Rhabdomyolysis refers to the breakdown of skeletal muscle causing the release of intracellular muscle constituents, such as creatinine kinase, myoglobin, and potassium, into the bloodstream.¹ In patients at high risk of rhabdomyolysis, the use of suitable anesthetics, with attention to intravenous fluid management, electrolyte balance, respiration, and metabolism, should be addressed. Here, we report the general anesthetic management of an outpatient with a history of rhabdomyolysis.

A 23-year-old man weighing 72 kg with a body mass index of 32.4 kg/m² was scheduled to undergo general anesthesia for dental treatment and biopsy for fibrous hyperplasia of the buccal mucosa. He had presented with symptoms of rhabdomyolysis at the age of 22 and had recovered after receiving fluid infusion and the administration of antibiotics for 3 days. He had trisomy 21, tetralogy of Fallot with atrioventricular septal defect repaired at 2 years of age, epilepsy, and intellectual impairment (difficulty communicating) as additional complications.

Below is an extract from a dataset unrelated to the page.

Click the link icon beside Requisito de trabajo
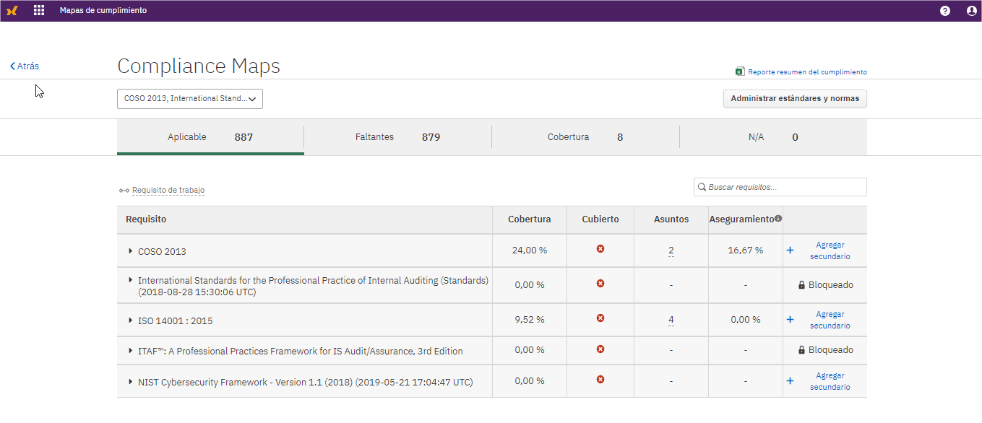This screenshot has width=982, height=423. [x=124, y=191]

General anesthesia was induced using thiamylal sodium (425 mg), fentanyl (200 μg), and rocuronium bromide (30 mg) intravenously, followed by the continuous administration of midazolam (0.1 mg/kg/h) and remifentanil (0.2 μg/kg/min). Anesthesia was maintained with nitrous oxide (2–2.5 L/min) in oxygen (1 L/min), midazolam (0.06–0.1 mg/kg/h), and remifentanil (0.1–0.25 μg/kg/min). The total infusion volume of Ringer's acetate solution with 1% glucose was 700 mL. The durations of surgery and anesthesia were 75 and 156 minutes, respectively. No problems were encountered, and no symptoms of rhabdomyolysis occurred during the perioperative period.

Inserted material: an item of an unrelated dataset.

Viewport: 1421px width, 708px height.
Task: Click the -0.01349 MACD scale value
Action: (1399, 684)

Drugs with suitable safety profile are needed in the management of anesthesia in patients at risk of rhabdomyolysis. Volatile anesthetics, propofol, and succinylcholine were not used for this case. Volatile anesthetics are well-known triggers of malignant hyperthermia. It has been suggested that propofol causes rhabdomyolysis as one symptom of propofol infusion syndrome. There is a strong association between propofol infusion syndrome and propofol infusions at doses greater than 4 mg/kg/h of longer than 48 hours' duration.² However, the possibility of metabolic acidosis increases with infusion of propofol at doses over 4.5 mg/kg/h (75 mcg/kg/min) for 2–3 hours or more.³ Furthermore, it has been reported that administration of propofol during status epilepticus is involved in the genesis of rhabdomyolysis.⁴ For these reasons, we thought it appropriate to avoid using propofol for this case. Succinylcholine was not used to avoid excessive and unwanted fasciculation.

In this case, Ringer's acetate solution was used as the infusion fluid. The preferred intravenous fluid in order to prevent the development of rhabdomyolysis is not clear. When malignant hyperthermia develops, the infusion of cooled physiological saline is effective in lowering body temperature without increasing potassium concentration. The infusion of Ringer's lactate solution is not recommended under conditions of metabolic acidosis. However, there is no clear evidence for selecting intravenous fluids in a malignant hyperthermia crisis.⁵

We performed anesthetic management of a patient with a history of rhabdomyolysis using thiamylal sodium, midazolam, rocuronium bromide, nitrous oxide, fentanyl, and remifentanil, without evidence of rhabdomyolysis.

This research was originally published in the Journal of the Japanese Dental Society of Anesthesiology. 2015;43(2):259–261.